◆ WHAT YOU WILL DO ◆
Turn the material from the line with "Locate an element" up to and including the line with "departments is located" into a Markdown table with two columns, Row and Line, skipping any blank lines. Leave the pictures out of the table.

◆ MATERIAL SHOWN ◆

— begin —

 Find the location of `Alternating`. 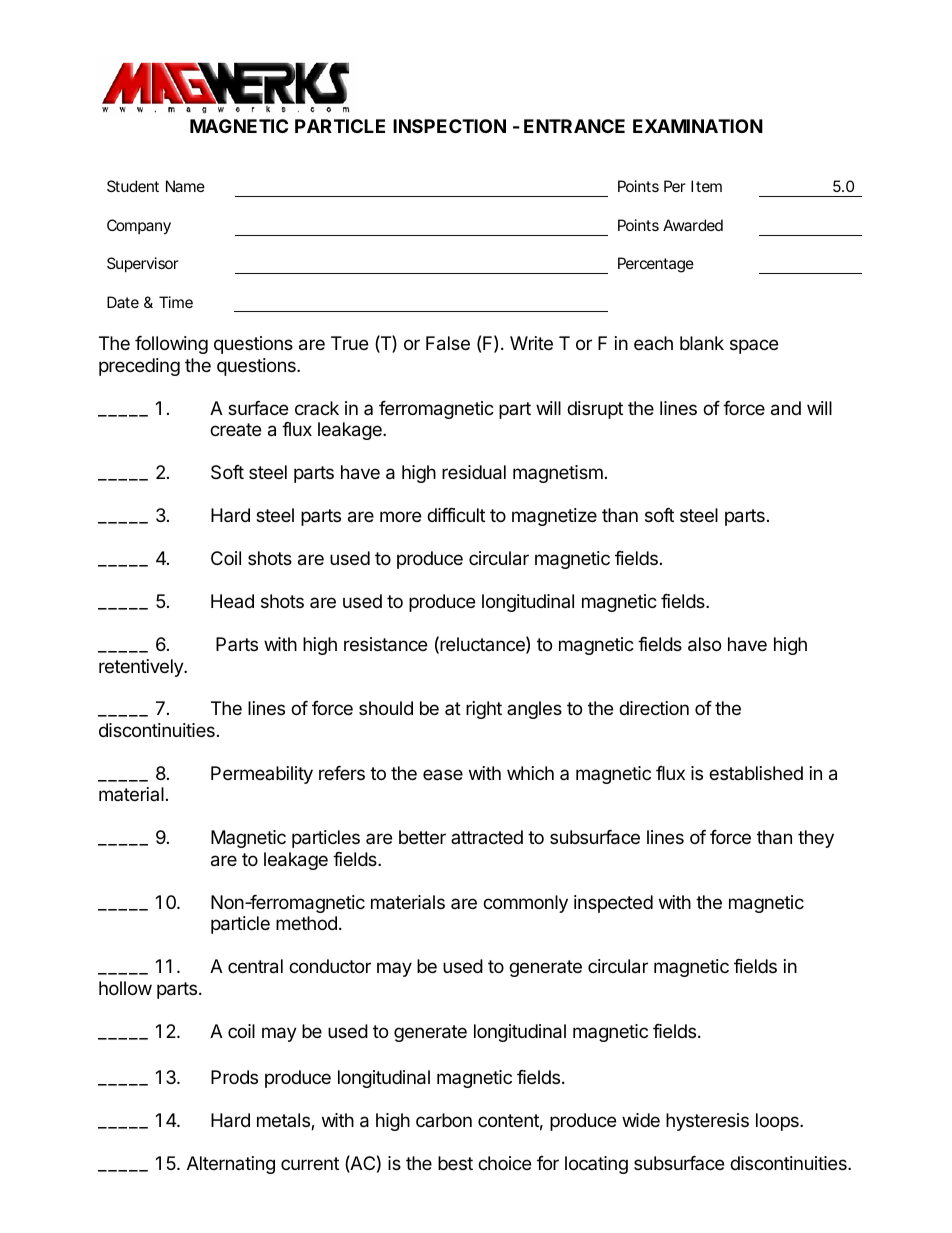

— end —
— begin —

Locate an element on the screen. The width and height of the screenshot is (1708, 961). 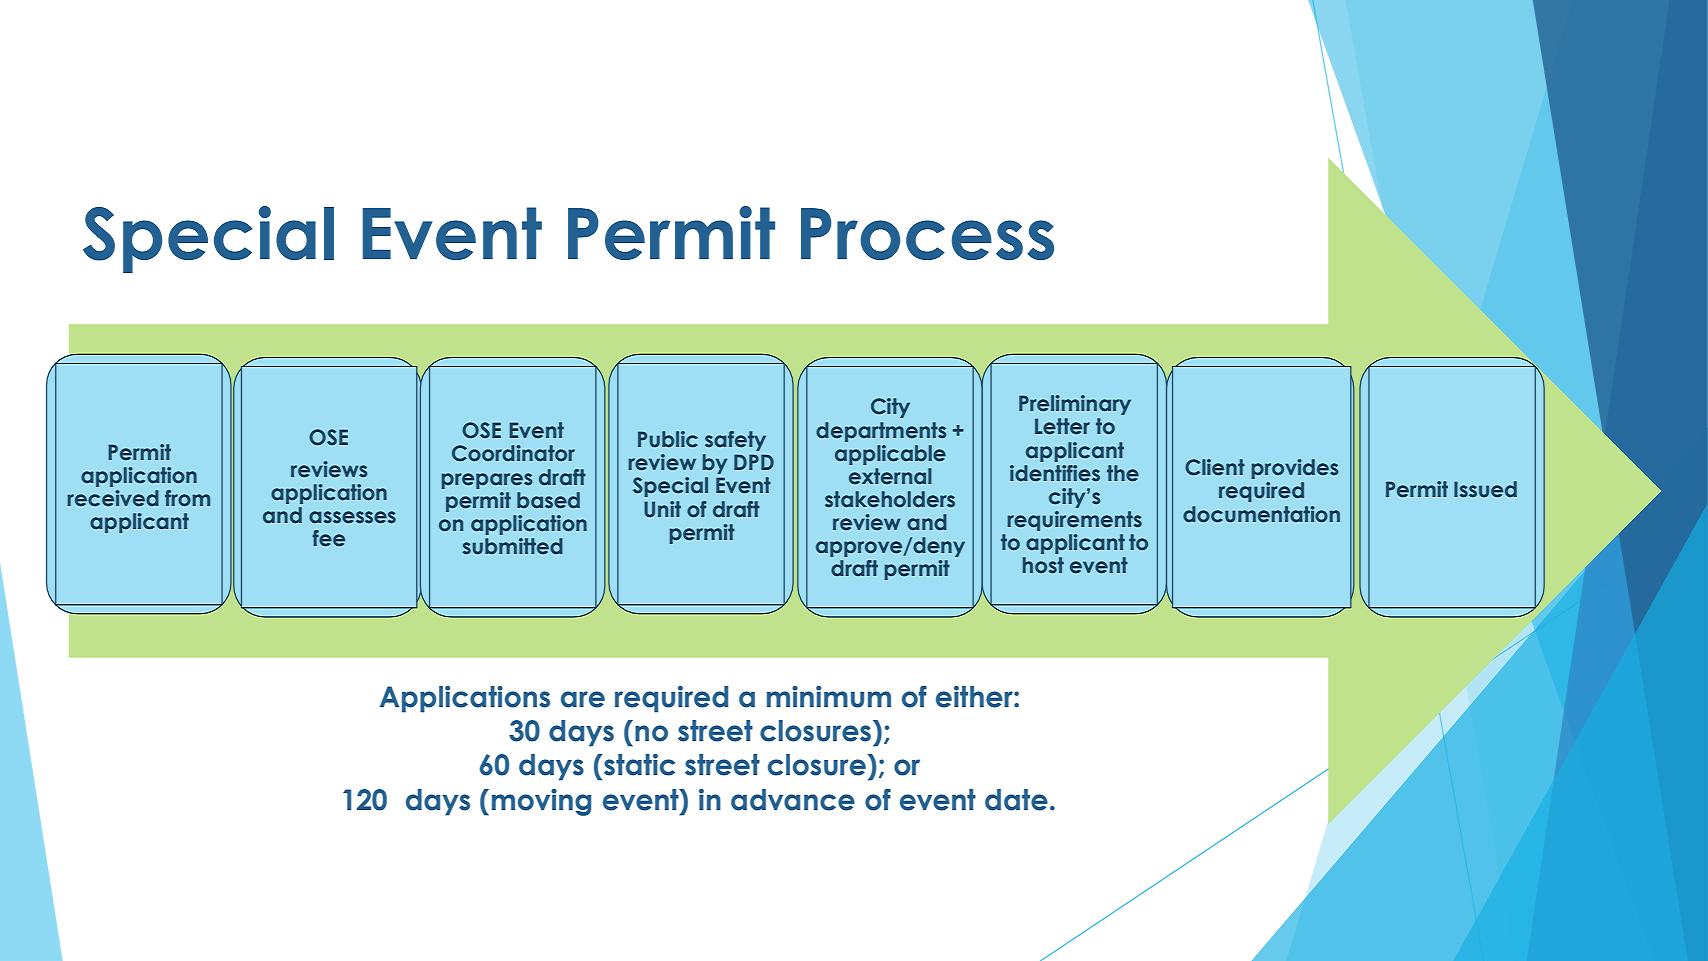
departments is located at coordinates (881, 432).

— end —
— begin —

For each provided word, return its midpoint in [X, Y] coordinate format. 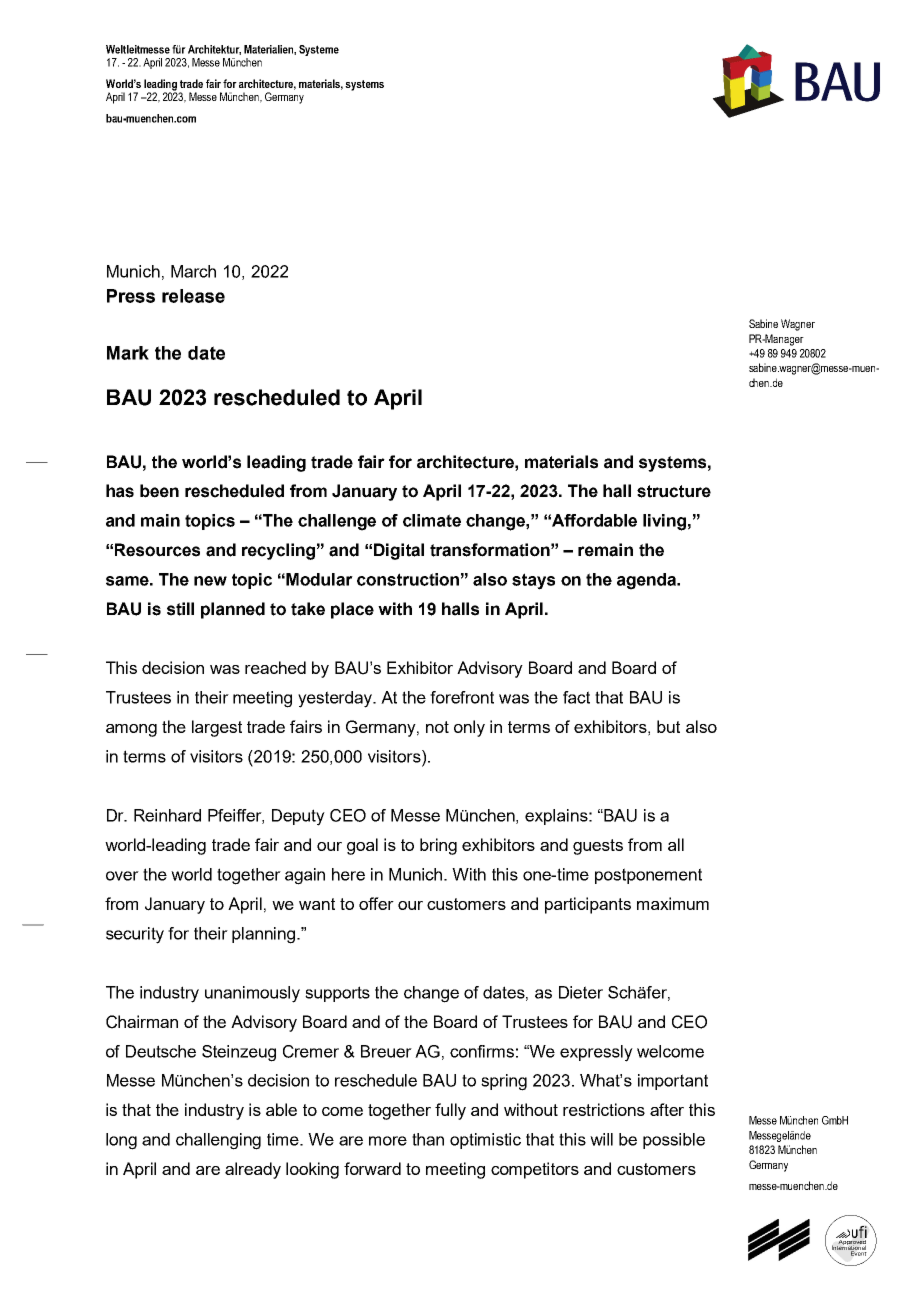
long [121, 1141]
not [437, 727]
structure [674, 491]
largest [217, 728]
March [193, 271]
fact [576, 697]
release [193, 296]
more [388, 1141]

— end —

◆ SOLUTION ◆
| Row | Line |
|---|---|
| 1 | Locate an element on the screen. The width and height of the screenshot is (1708, 961).  |
| 2 | departments is located at coordinates (881, 432). |